Institute for the Study of International Migration
- Founded: 1998
- Type: Research Institute
- Location: Washington, District of Columbia;
- Website: isim.georgetown.edu

= Institute for the Study of International Migration =

Private research institute in Washington, DC

Institute for the Study of International Migration is a private research institute located in Washington, DC. Founded in 1998 as part of Georgetown University's School of Foreign Service, it is associated with the Georgetown University Law Center. The Institute for the Study of International Migration (ISIM) is an innovative multidisciplinary center that studies the social, economic, environmental, and political dimensions of international migration.

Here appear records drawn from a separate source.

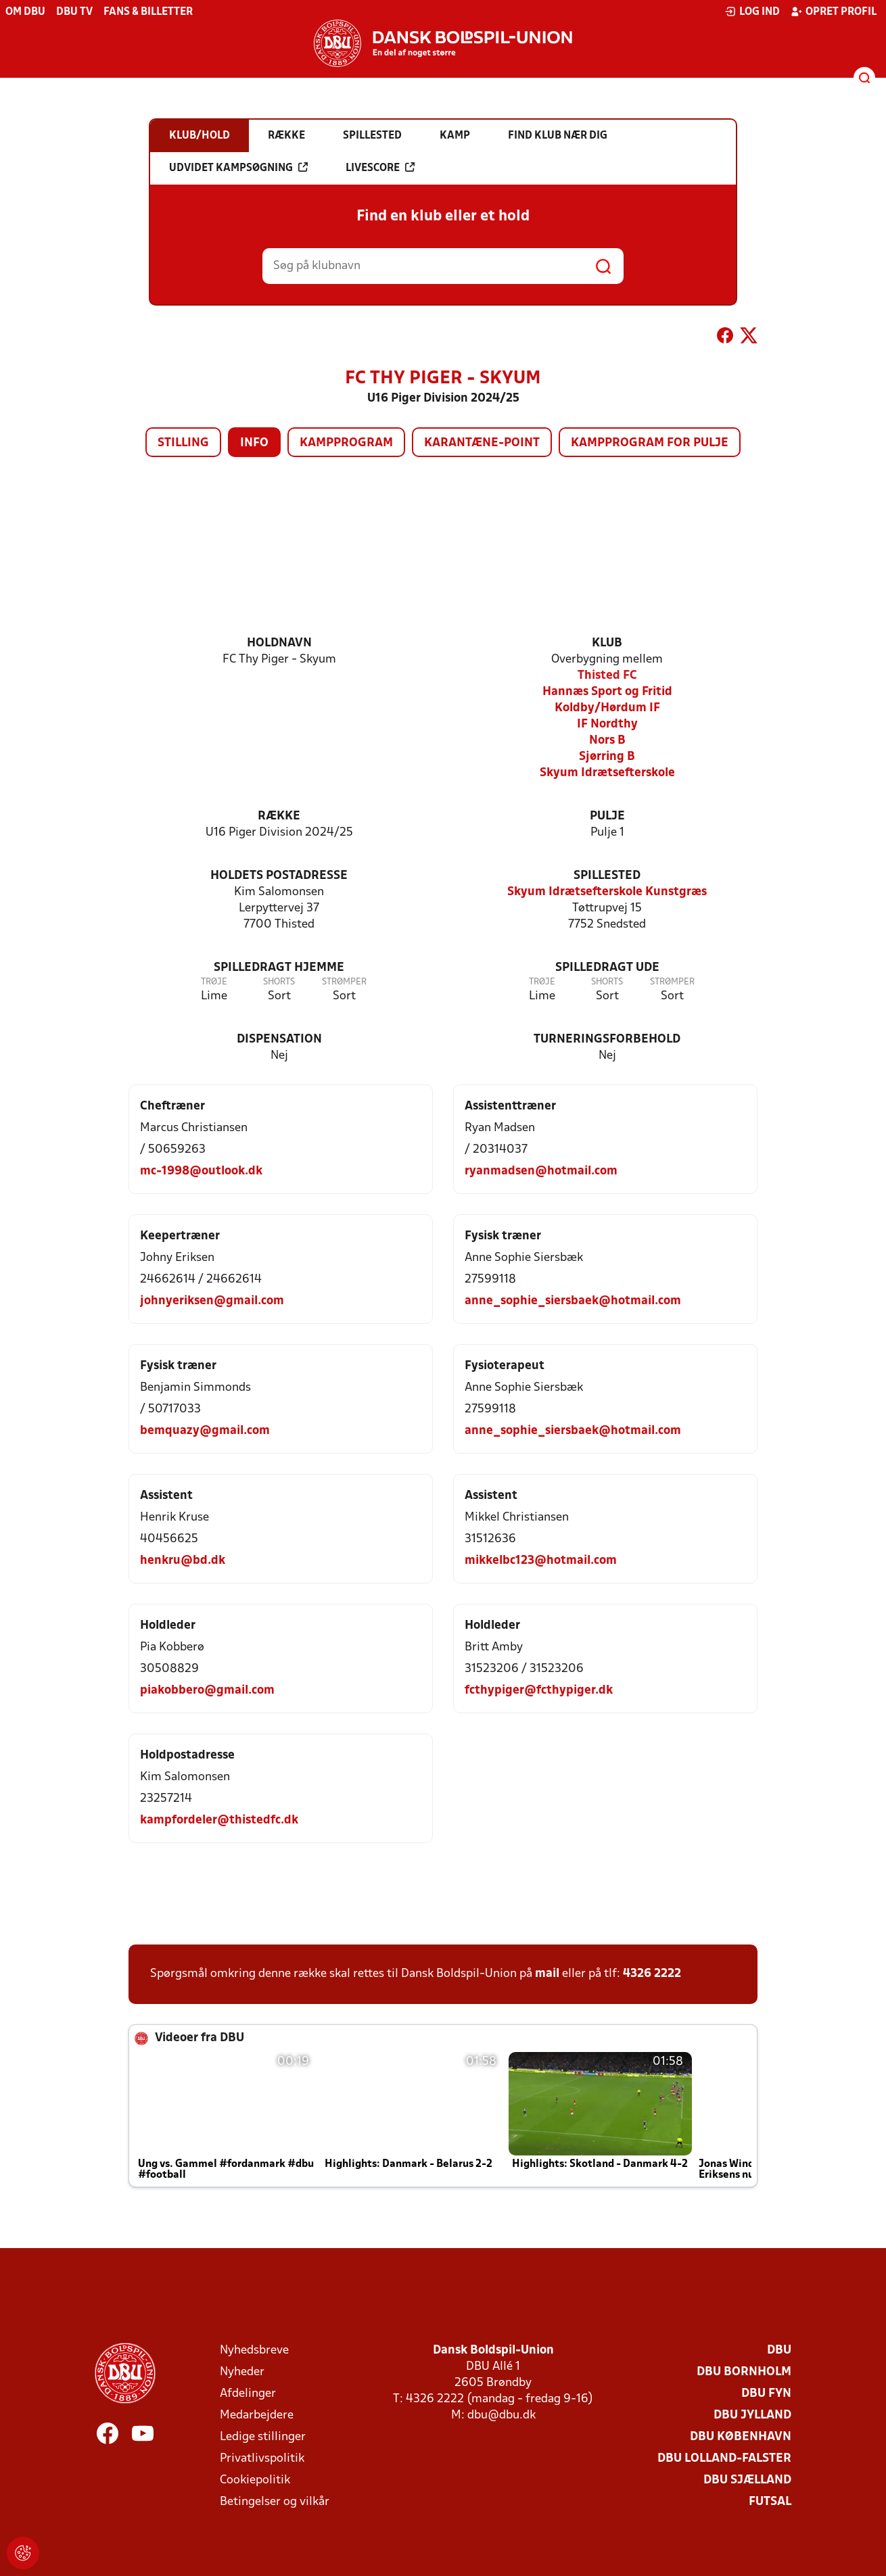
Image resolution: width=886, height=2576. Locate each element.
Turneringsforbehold (607, 1039)
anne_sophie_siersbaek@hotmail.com (573, 1301)
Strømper (344, 982)
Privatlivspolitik (262, 2458)
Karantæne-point (482, 443)
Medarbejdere (257, 2415)
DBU (779, 2350)
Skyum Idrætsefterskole (607, 773)
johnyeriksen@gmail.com (212, 1301)
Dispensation (279, 1039)
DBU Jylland (752, 2415)
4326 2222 (652, 1974)
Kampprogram (346, 443)
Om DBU (25, 12)
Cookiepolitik (255, 2480)
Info (254, 443)
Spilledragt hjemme (279, 968)
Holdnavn (279, 643)
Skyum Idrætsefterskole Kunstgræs (607, 892)
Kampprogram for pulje (649, 443)
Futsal (770, 2502)
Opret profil (834, 11)
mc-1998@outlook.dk (201, 1171)
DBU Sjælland (747, 2480)
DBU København (740, 2437)
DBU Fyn (766, 2394)
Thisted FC (607, 676)
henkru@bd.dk (182, 1561)
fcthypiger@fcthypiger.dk (539, 1690)
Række (279, 816)
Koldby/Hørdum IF (607, 708)
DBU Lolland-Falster (724, 2458)
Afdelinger (248, 2394)
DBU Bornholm (744, 2372)
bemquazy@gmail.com (205, 1431)
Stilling (183, 443)
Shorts (279, 982)
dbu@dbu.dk (501, 2415)
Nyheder (242, 2372)
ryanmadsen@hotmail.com (541, 1171)
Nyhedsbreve (254, 2350)
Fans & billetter (148, 12)
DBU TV (74, 12)
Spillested (607, 876)
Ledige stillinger (263, 2437)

ISIM focuses on all aspects of international migration, including the causes and responses to population movements, immigration and refugee law and policy, comparative migration studies, immigrant integration in host societies, and the effects of international migration on social, economic, demographic, foreign policy, and national security concerns. ISIM also studies internal displacement, especially the forced displacement of people moving for reasons that would make them political or environmental refugees if they crossed an international border.

==Funding==
The institute relies for funding on a multitude of government and independent grant-making agencies, including:
- United States Institute of Peace
- US Department of State
- US Department of Labor
- MacArthur Foundation
- German Marshall Fund of the United States
- World Bank Group
- Bill and Melinda Gates Foundation
- Rockefeller Foundation
- Sloan Foundation
- Carnegie Corporation of New York
- Polish National Science Centre (Harmonia)

==Academic work==
ISIM conducts research and convenes symposia and conferences on U.S. immigration and refugee law and policies. It also undertakes comparative analysis of international migration issues affecting other countries, and of forced migration and responses to humanitarian emergencies.

ISIM is committed to building the next generation of international migration experts. It offers a certificate program for School of Foreign Service Masters students who have career interests in international migration and humanitarian issues. The certificate program prepares students to work in international migrant organizations, and in government and private agencies specializing in emergency relief, human rights and humanitarian activities. ISIM also provides work opportunities for students who work with faculty on various research projects.

ISIM forms partnerships with researchers at other U.S. and foreign universities to foster exchange of research and to undertake cooperative projects. It has an established Visiting Scholars program for academics and graduate students pursuing research on migration and refugee issues.

==Certificates offered==
===Graduate Certificate in Refugees and Humanitarian Emergencies===

For more than 20 years, ISIM has offered a Certificate in Refugee and Humanitarian Emergencies for students who wish to pursue careers in the humanitarian sector, or who seek to understand refugees and the impacts of humanitarian crises on countries around the world. Students who completed the Certificate are currently working with the United Nations, non-governmental organizations, governmental aid agencies (such as USAID), and many other organizations. Other students have used this expertise and pursued careers in law, diplomacy, economic development, academia, and the private sector. The Certificate formally acknowledges that recipients have acquired a solid foundation in humanitarian principles, refugee and migration issues, international humanitarian and refugee law, the principles of disaster risk reduction and response, and current challenges facing humanitarian actors.

===School of Continuing Studies Certificate in International Migration Studies===

ISIM is the academic unit of record for the Certificate in International Migration Studies; the logistics are administered by the Georgetown University School of Continuing Studies. This interdisciplinary program is designed for policy and advocacy professionals with an interest in the social, cultural, economic, and legal ramifications of the movement of peoples between nations.